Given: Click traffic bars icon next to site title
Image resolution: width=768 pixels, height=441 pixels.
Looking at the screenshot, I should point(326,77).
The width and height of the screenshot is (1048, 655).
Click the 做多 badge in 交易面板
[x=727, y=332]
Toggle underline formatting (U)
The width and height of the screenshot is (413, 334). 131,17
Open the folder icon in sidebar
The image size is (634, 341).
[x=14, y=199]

* [Exercise aim]:
Each line of the listing should be retyped exactly, with nothing left out.

* [Output for this exercise]:
Given: Click traffic bars icon next to site title
Image resolution: width=768 pixels, height=441 pixels.
Looking at the screenshot, I should point(326,77).
The width and height of the screenshot is (1048, 655).
Click the 做多 badge in 交易面板
[x=727, y=332]
Toggle underline formatting (U)
The width and height of the screenshot is (413, 334). 131,17
Open the folder icon in sidebar
The image size is (634, 341).
[x=14, y=199]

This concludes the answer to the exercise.